Directions
Beginning with the first line, please return the entries exactly through the line that contains "Remove a shared", and leave out all later lines.

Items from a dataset
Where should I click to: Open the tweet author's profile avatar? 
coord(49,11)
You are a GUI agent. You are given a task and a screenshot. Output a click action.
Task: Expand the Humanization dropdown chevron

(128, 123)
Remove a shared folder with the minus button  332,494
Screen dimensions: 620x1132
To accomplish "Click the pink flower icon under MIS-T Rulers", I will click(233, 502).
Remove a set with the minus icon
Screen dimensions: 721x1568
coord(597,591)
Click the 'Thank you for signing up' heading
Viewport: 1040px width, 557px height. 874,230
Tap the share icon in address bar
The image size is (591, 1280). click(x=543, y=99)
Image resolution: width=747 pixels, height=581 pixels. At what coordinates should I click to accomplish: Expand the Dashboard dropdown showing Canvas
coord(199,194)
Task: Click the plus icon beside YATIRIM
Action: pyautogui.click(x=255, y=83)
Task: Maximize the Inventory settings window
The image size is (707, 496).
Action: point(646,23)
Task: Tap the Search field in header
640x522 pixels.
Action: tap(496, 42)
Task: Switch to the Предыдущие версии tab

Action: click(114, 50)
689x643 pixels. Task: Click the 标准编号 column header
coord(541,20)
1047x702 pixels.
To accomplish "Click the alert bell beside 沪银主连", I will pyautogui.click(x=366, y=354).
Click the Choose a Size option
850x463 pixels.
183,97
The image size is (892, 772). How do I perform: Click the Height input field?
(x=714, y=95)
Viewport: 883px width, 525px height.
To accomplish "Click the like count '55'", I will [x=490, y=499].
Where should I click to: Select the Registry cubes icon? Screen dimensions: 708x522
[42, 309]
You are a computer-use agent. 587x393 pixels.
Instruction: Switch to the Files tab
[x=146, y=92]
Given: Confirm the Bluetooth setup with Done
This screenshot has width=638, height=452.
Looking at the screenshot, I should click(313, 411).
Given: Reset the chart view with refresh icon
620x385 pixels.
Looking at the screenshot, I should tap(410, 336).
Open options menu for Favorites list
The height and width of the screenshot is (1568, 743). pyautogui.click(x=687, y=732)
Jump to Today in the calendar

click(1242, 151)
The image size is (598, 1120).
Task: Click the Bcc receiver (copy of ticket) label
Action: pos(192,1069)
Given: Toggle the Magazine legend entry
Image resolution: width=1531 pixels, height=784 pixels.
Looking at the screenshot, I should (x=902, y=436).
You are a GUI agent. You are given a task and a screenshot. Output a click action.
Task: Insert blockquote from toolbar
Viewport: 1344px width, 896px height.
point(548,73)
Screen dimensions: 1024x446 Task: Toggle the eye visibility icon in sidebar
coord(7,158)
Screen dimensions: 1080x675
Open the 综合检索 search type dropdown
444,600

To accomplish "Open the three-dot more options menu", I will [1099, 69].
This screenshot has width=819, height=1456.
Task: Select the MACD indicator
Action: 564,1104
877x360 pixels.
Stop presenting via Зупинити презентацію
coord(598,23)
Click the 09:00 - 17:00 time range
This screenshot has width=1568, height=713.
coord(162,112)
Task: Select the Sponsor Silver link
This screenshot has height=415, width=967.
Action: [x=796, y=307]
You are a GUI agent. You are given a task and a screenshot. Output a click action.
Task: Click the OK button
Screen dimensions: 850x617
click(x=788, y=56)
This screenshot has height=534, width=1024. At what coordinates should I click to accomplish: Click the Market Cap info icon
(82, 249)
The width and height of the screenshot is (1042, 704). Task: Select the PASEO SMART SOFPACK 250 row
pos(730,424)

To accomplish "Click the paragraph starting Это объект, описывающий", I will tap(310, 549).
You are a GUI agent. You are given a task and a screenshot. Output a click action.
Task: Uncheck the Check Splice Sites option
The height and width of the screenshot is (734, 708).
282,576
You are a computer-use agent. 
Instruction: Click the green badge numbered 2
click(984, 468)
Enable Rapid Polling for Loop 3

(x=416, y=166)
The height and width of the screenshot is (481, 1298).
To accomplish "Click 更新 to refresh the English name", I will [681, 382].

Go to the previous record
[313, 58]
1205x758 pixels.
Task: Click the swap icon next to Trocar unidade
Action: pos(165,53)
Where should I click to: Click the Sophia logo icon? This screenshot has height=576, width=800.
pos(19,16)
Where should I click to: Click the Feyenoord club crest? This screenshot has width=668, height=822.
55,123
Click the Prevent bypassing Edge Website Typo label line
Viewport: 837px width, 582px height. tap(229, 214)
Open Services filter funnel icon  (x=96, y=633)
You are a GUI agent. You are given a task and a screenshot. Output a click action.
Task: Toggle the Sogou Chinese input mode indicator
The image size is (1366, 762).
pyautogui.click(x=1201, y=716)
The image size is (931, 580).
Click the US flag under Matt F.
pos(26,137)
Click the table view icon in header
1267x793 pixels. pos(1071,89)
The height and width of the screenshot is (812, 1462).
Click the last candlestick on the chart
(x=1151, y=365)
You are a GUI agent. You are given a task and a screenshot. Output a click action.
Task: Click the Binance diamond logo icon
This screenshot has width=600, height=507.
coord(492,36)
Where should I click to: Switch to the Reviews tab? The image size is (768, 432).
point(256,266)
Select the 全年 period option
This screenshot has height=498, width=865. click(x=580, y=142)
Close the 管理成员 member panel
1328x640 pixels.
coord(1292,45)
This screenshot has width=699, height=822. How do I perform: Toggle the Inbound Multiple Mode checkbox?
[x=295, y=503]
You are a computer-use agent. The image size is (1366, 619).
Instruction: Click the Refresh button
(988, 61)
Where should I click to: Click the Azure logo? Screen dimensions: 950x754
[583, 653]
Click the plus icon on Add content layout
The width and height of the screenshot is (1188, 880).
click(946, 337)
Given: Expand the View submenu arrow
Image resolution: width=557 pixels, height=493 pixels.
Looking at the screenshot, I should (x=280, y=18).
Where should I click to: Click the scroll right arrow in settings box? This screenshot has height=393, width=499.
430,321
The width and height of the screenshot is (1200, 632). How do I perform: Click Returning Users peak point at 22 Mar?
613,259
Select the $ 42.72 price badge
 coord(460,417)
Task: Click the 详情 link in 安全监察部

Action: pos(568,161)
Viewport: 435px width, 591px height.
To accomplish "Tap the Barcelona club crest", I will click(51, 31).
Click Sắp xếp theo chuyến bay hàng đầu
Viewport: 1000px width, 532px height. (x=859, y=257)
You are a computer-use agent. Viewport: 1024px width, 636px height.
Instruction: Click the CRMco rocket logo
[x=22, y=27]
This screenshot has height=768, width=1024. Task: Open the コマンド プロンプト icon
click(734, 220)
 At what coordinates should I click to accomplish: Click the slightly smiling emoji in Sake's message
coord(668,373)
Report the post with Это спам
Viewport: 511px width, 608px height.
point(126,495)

Answer section
Where should I click to: Open the tweet author's profile avatar? 
coord(49,11)
You are a GUI agent. You are given a task and a screenshot. Output a click action.
Task: Expand the Humanization dropdown chevron

(128, 123)
Remove a shared folder with the minus button  332,494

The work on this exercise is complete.